Manali’s adventure scene offers more than it ever has better operators, a wider range of activities, more accessible trails. But it also demands more awareness from travellers. Choose operators who take safety seriously. Book in advance during peak months. Start activities early in the day. And stay flexible, mountain weather changes fast, and no activity is worth doing in unsafe conditions.

FAQ

What is the best time for adventure activities in Manali?


March to June and September to November offer the best overall conditions for most activities paragliding, rafting, trekking, and rock climbing.
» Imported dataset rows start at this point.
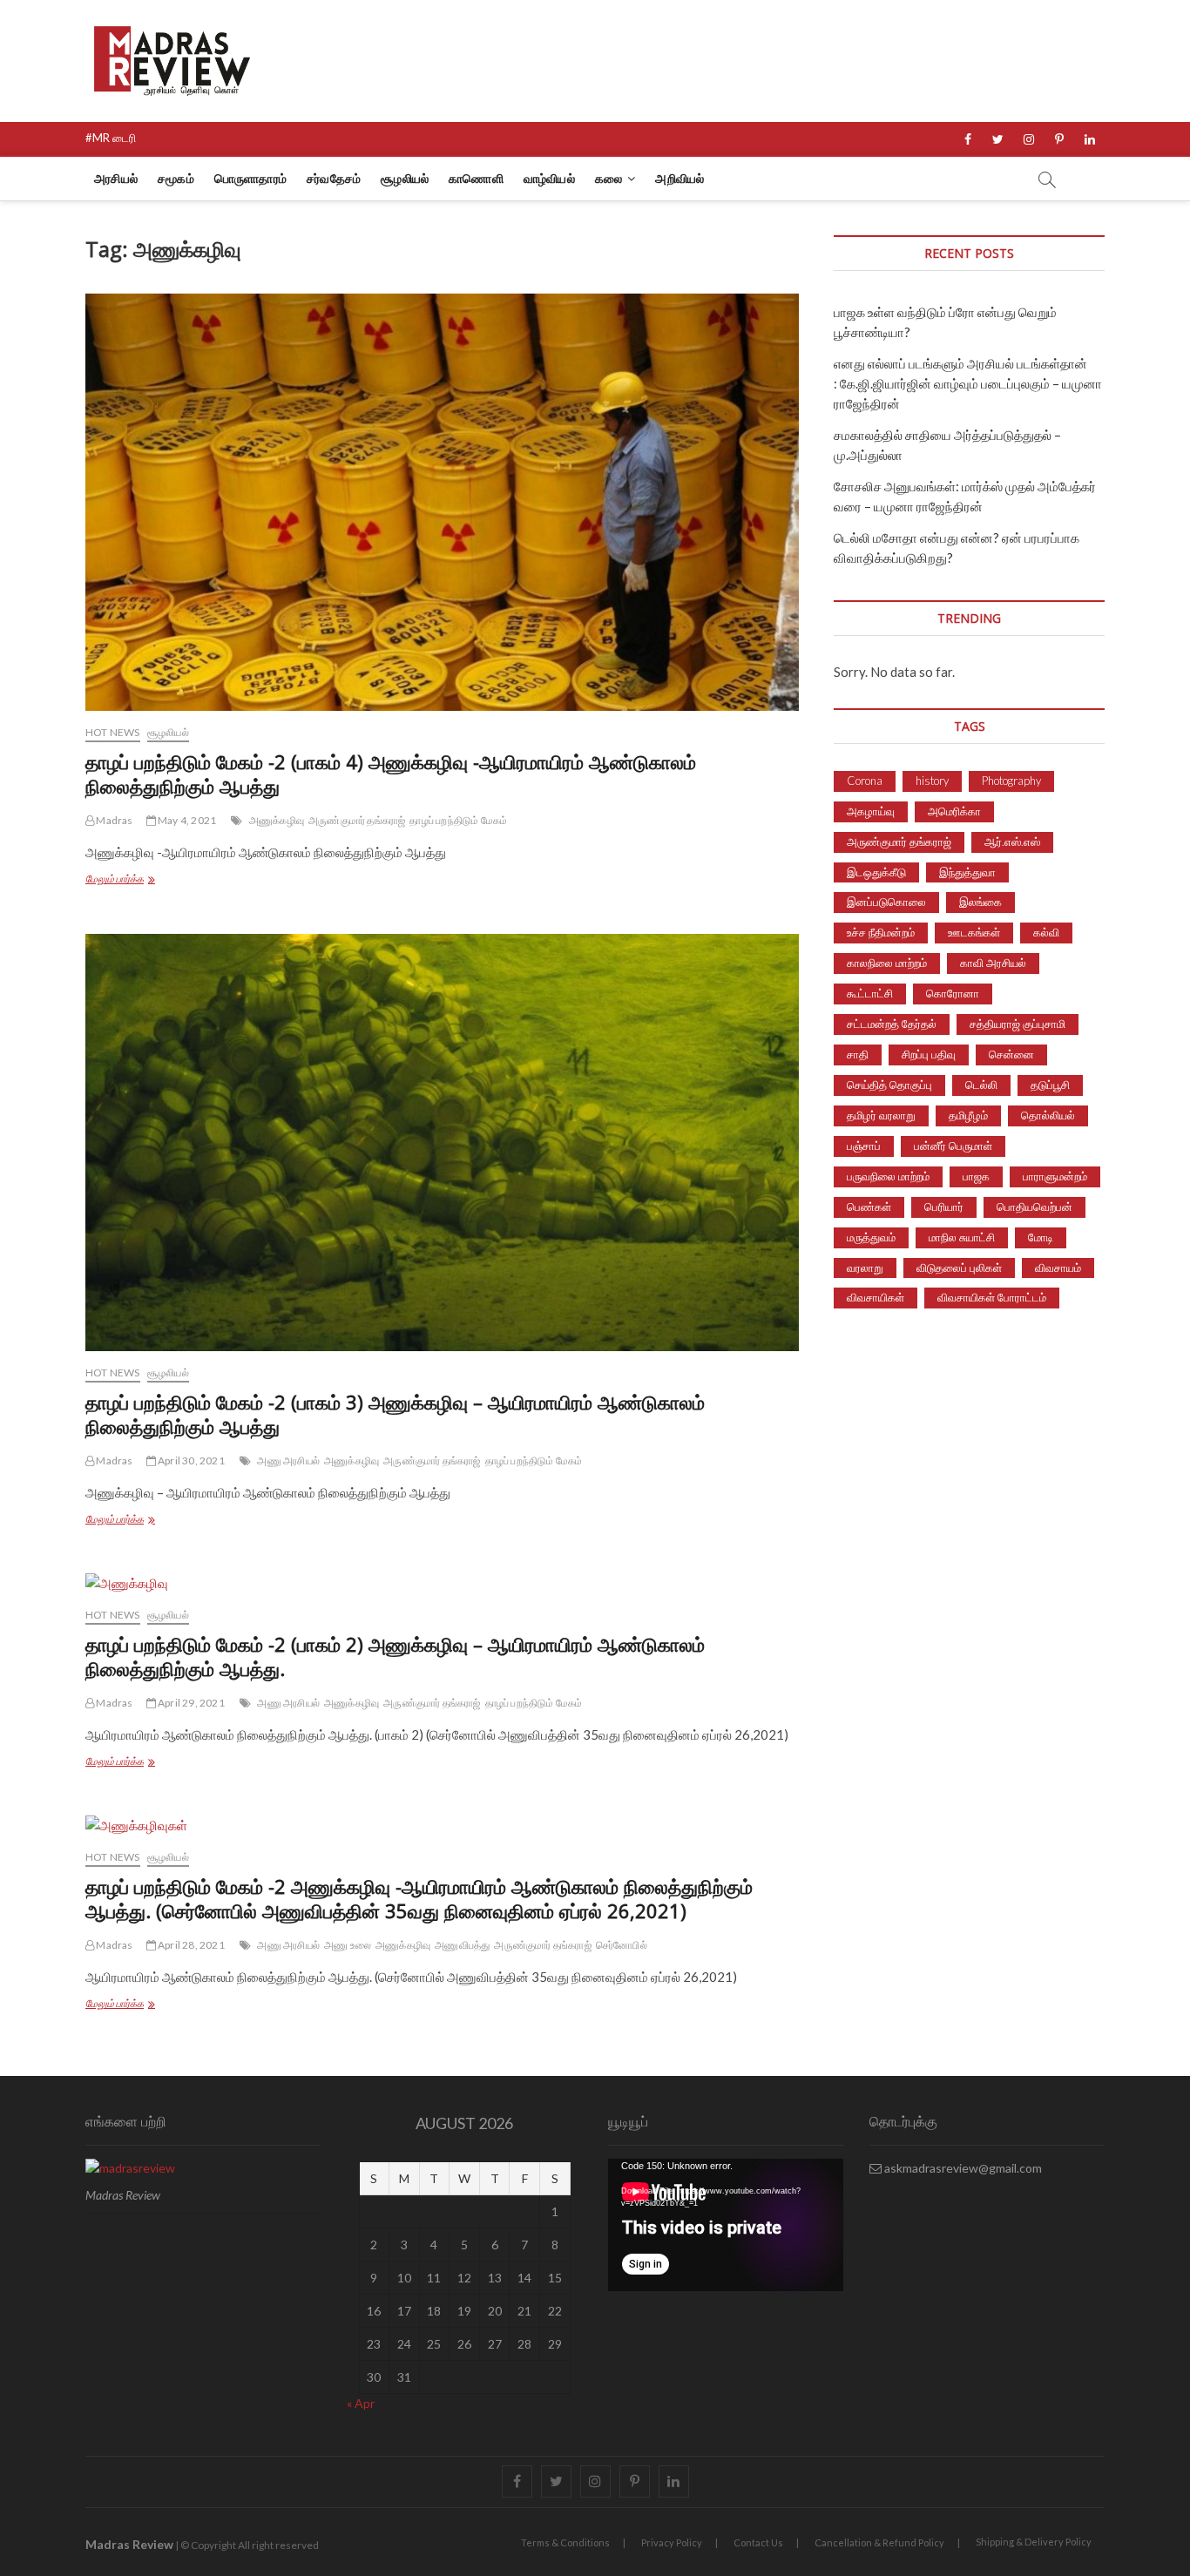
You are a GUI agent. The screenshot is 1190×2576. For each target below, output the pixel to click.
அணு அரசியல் (288, 1460)
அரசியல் (116, 178)
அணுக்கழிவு (276, 820)
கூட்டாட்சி (870, 993)
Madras (113, 820)
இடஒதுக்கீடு (876, 872)
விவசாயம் (1058, 1267)
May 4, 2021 (186, 820)
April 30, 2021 (190, 1460)
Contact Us (758, 2542)
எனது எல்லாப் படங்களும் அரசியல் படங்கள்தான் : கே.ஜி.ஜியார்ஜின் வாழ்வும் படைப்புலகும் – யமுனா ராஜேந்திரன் (968, 383)
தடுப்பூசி (1050, 1085)
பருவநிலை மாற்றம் (888, 1176)
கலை (608, 178)
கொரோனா (952, 993)
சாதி (858, 1054)
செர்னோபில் (621, 1944)
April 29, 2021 (190, 1702)
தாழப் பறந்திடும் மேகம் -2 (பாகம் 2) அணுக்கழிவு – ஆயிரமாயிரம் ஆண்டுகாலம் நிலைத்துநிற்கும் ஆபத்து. (395, 1656)
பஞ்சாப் (864, 1146)
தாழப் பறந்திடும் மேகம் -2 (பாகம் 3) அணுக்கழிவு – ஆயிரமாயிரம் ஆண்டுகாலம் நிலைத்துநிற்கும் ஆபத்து (395, 1414)
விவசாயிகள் (875, 1297)
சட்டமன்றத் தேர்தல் (891, 1024)
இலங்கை (980, 902)
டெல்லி (981, 1085)
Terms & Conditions (565, 2542)
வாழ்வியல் (549, 178)
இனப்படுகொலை (886, 902)
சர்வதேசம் (334, 178)
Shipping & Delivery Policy (1034, 2541)
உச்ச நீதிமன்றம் (881, 932)
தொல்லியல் (1048, 1115)
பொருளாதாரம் (250, 178)
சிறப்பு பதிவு (929, 1054)
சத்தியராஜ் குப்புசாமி (1017, 1024)
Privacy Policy (671, 2542)
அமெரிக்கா (954, 811)
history (932, 781)
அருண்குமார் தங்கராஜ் (356, 820)
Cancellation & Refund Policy (879, 2542)
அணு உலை (347, 1944)
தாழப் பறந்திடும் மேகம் (458, 820)
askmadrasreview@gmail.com (962, 2167)
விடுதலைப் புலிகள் (959, 1267)
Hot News (112, 732)
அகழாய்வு (871, 811)
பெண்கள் (869, 1207)
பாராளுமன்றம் (1055, 1176)
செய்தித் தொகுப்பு (889, 1085)
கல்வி (1046, 932)
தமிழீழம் (968, 1115)
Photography (1011, 781)
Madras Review (129, 2544)
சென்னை (1011, 1054)
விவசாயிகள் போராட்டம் (991, 1297)
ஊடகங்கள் (974, 932)
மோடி (1040, 1237)
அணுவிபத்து (462, 1944)
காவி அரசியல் (993, 963)
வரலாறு (865, 1267)
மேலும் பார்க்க (148, 880)
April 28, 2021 (190, 1944)
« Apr (361, 2403)
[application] (725, 2225)
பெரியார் (943, 1207)
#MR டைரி (110, 138)
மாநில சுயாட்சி (962, 1237)
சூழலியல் (405, 178)
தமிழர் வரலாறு (881, 1115)
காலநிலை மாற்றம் (887, 963)
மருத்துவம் (871, 1237)
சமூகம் (176, 178)
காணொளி (476, 178)
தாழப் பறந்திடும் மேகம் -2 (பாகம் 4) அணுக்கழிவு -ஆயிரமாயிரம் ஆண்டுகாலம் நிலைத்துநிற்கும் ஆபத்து (390, 773)
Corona (864, 781)
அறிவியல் (679, 178)
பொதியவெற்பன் (1034, 1207)
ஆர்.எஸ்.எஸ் (1012, 842)
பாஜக (976, 1176)
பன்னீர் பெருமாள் (953, 1146)
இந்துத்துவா (967, 872)
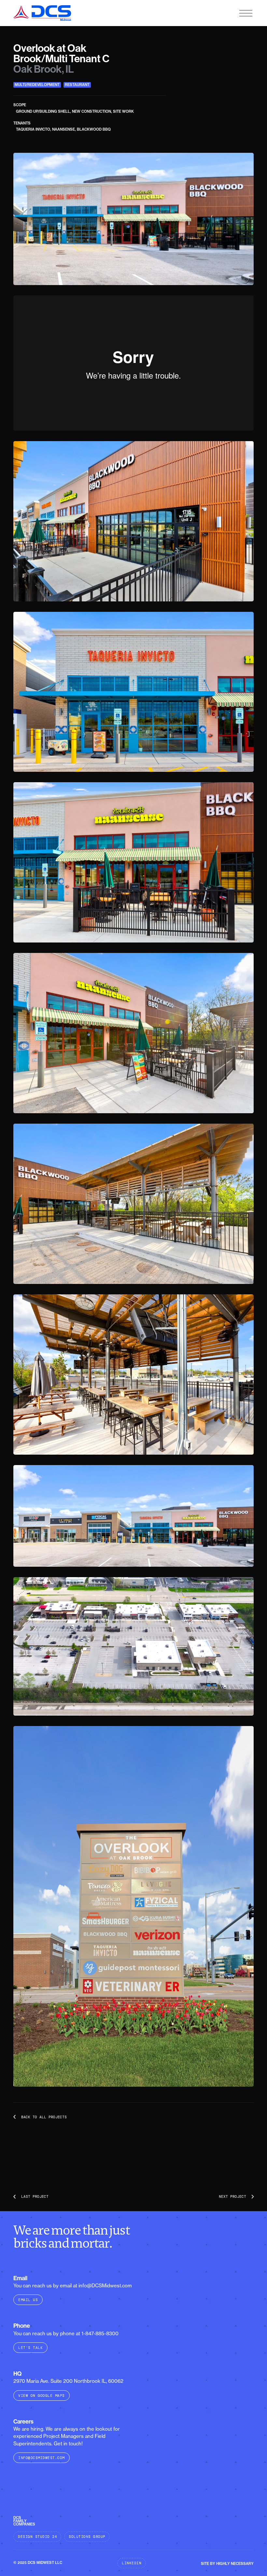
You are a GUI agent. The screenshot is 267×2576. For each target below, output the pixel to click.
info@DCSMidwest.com (41, 2457)
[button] (246, 13)
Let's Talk (30, 2347)
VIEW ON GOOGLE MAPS (41, 2395)
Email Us (28, 2299)
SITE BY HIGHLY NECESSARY (227, 2563)
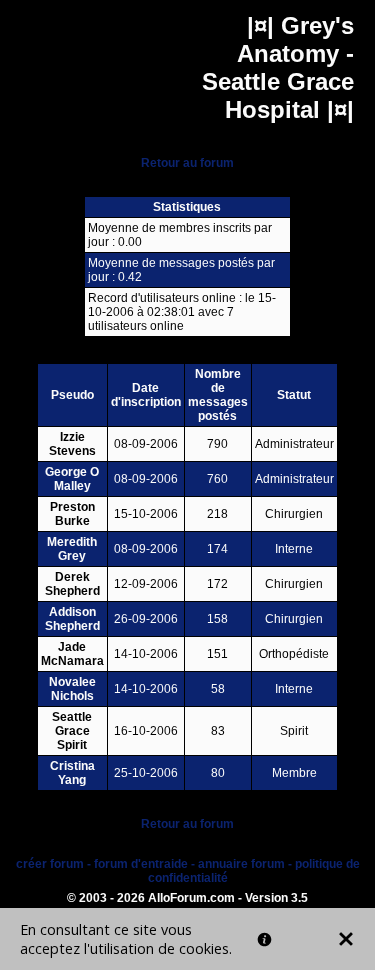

Skiing and snowboarding are best from January to February, while zorbing and ATV rides run year-round.

Which adventure activity in Manali is best for beginners?

 Zorbing, ATV rides, and tandem paragliding require no prior experience and are suitable for almost everyone. River rafting and rock climbing with an instructor are also beginner-friendly, while skiing and trekking benefit from at least a half-day of guided instruction.

Is paragliding in Manali safe?


Yes, when booked with certified operators who use inspected equipment and provide a proper safety briefing. Dobhi and Solang Valley are the two main launch sites, with Dobhi offering longer flights and fewer crowds.

How many days do I need for adventure activities in Manali?

A 2-day plan covers paragliding, rafting, rock climbing, and ziplining. For trekking (such as Bhrigu Lake), plan for at least 3 days including acclimatisation. Combining multiple activities works best over a 3-5 day stay.

Is river rafting in the Beas River dangerous?

 The Beas River is more intense in May-June due to glacial snowmelt, reaching Grade III rapids, while September offers calmer water suited for first-timers. Life jackets are mandatory, and basic swimming familiarity is recommended.

Do I need to book adventure activities in advance?

 During peak season (May-June and September-October), booking in advance is strongly recommended as good operators get fully booked, especially for paragliding and trekking.

What should I check before booking an adventure activity operator in Manali?

Look for certified instructors, regularly inspected equipment, a thorough safety briefing, included insurance, and an operator willing to cancel in bad weather. Avoid choosing based on price alone.